## Short task:
Reproduce the lines of the material from the one containing "You are a computer-use agent. 825x650 pixels." through the end, including both ends. Omit the pictures.

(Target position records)
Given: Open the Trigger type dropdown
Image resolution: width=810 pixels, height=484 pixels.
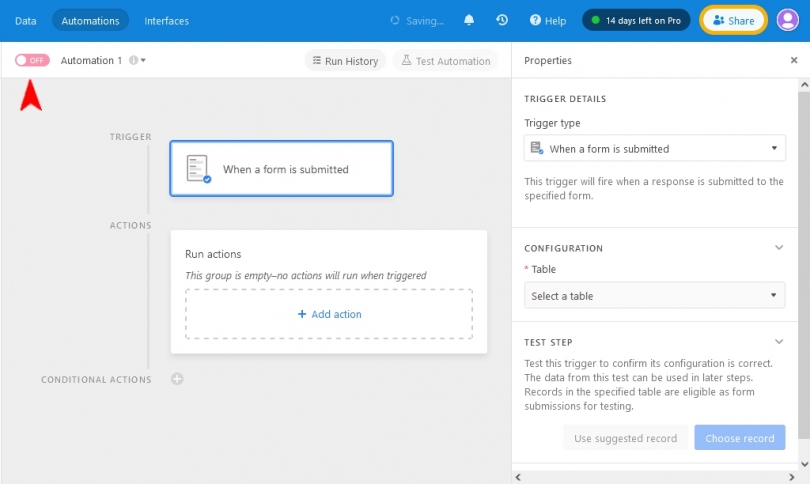Looking at the screenshot, I should (x=654, y=149).
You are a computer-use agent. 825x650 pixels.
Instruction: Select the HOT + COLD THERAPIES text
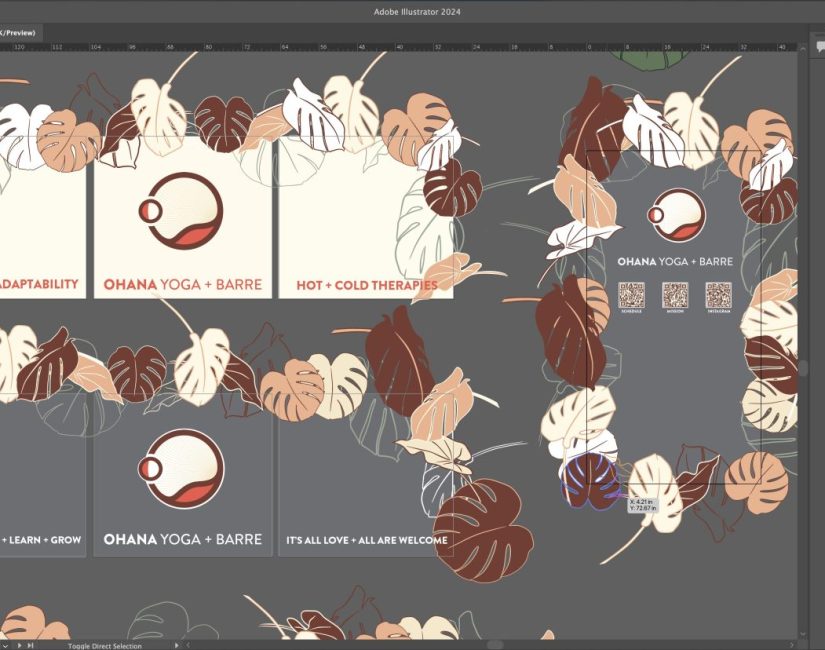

## Final answer:
You are a computer-use agent. 825x650 pixels.
Instruction: Select the HOT + COLD THERAPIES text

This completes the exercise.